Contrary to the other answers, GFM is only used where text is only entered through the GitHub website, not in README.md and not on GitHub Wikis.
From https://help.github.com/articles/github-flavored-markdown (emphasis added)
GitHub uses what we're calling "GitHub Flavored Markdown" (GFM) for
messages, issues, and comments.
The reasoning behind this is that README.md and Wikis are part of Git repositories, and therefore can be cloned outside of the site, where one would reasonably expect (standard) Markdown rather than GFM.

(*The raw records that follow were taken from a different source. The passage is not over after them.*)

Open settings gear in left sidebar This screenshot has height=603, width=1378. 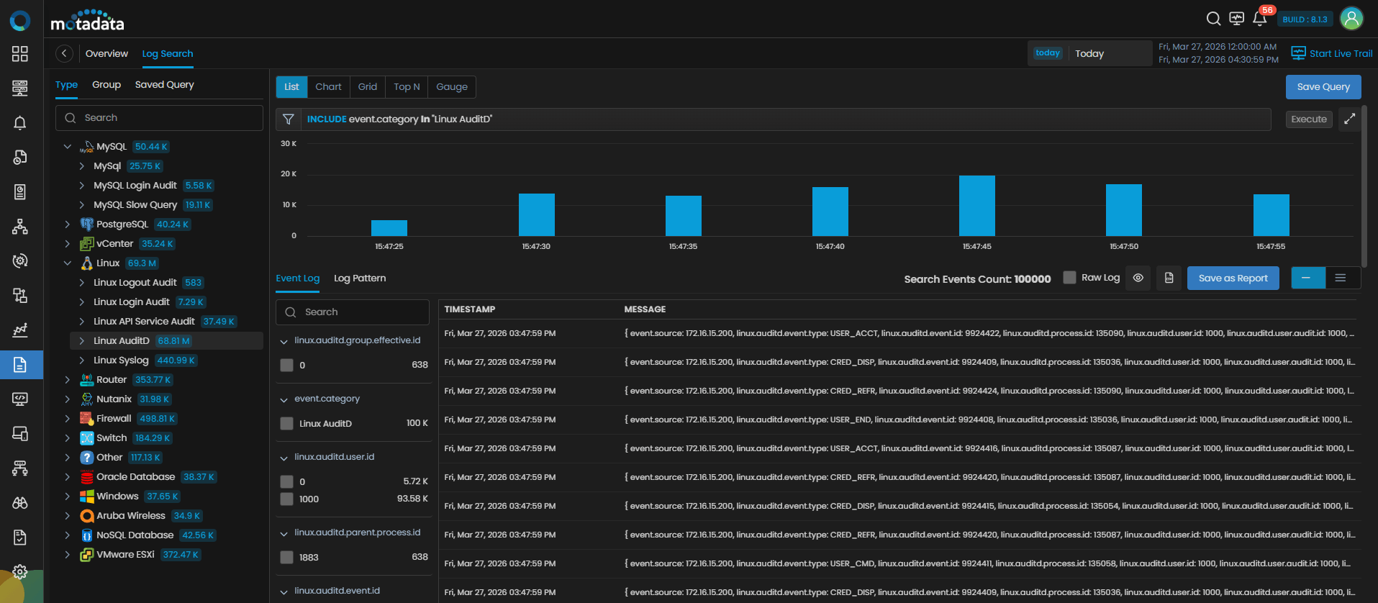point(20,571)
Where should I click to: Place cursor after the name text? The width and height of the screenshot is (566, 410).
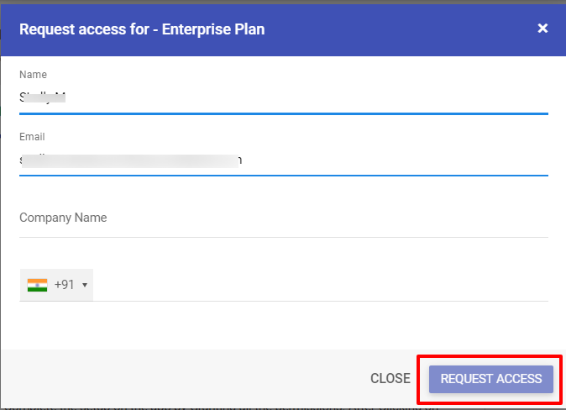tap(66, 97)

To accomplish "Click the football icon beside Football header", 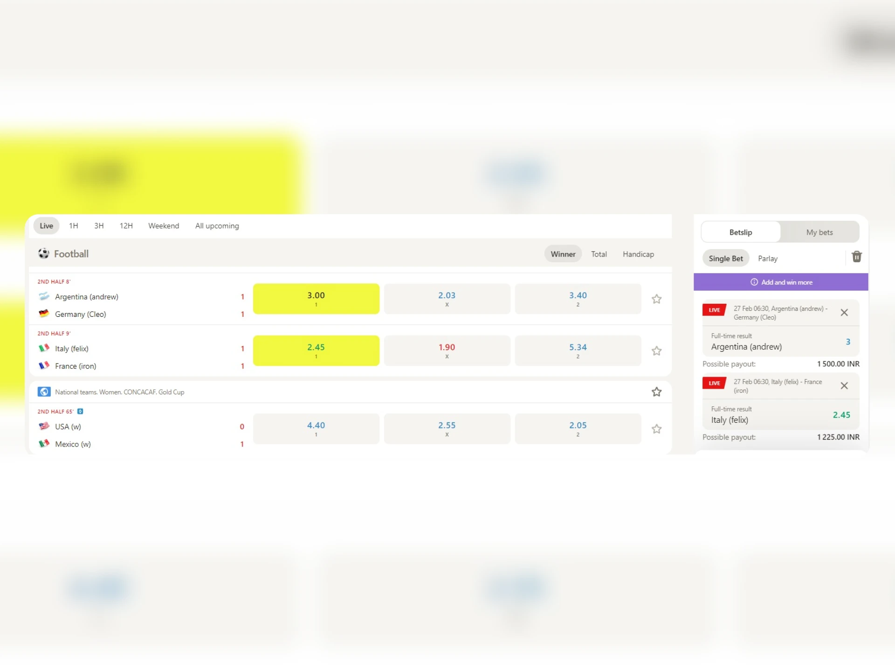I will (x=44, y=254).
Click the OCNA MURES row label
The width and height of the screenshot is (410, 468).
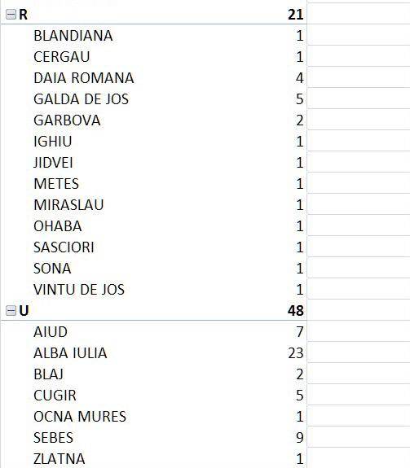point(80,417)
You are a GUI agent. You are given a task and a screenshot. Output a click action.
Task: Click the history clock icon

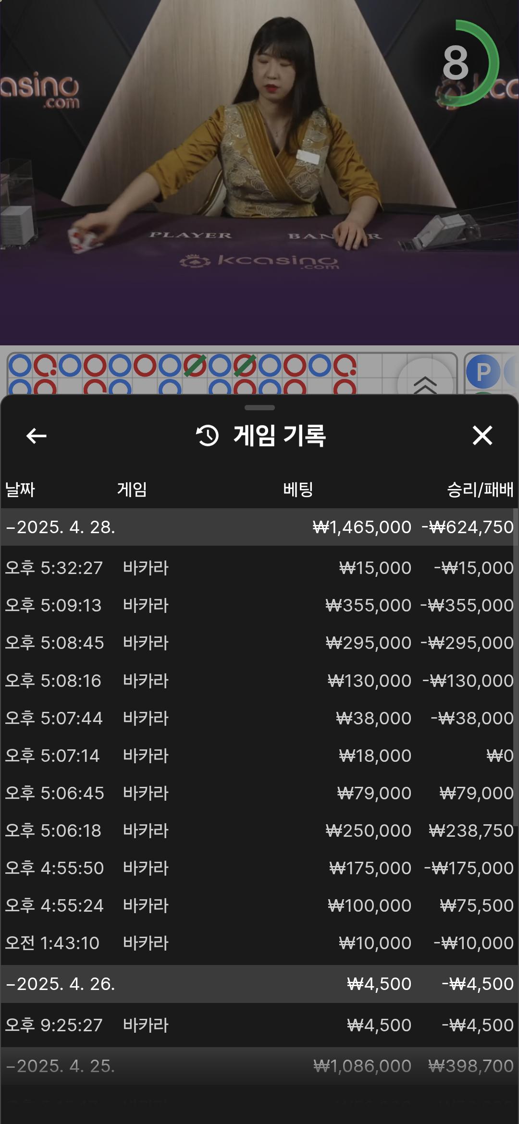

For more on GitHub's rationale, see https://github.com/github/markup/issues/208#issuecomment-24927799
Edit:
Syntax highlighting (Pygments) is separate from GFM, in that, GFM employs syntax highlighting, however the presence of syntax highlighting does not entail GFM, hence why GitHub Pages will use standard Markdown line-breaks: it uses Pygments, but not GFM.
It's used when you display your README.md file on your repository front page, for example. Also, when you add comments it's GFM.
github flavored markdown is used on:
- your repo's readme file
- any .md files in your repo
- issues
- wikis & pages
and minimally on comments (commit, pull requests, etc)
a note about issues: it seems like it uses a limited version of GFM than on wiki pages or readme files.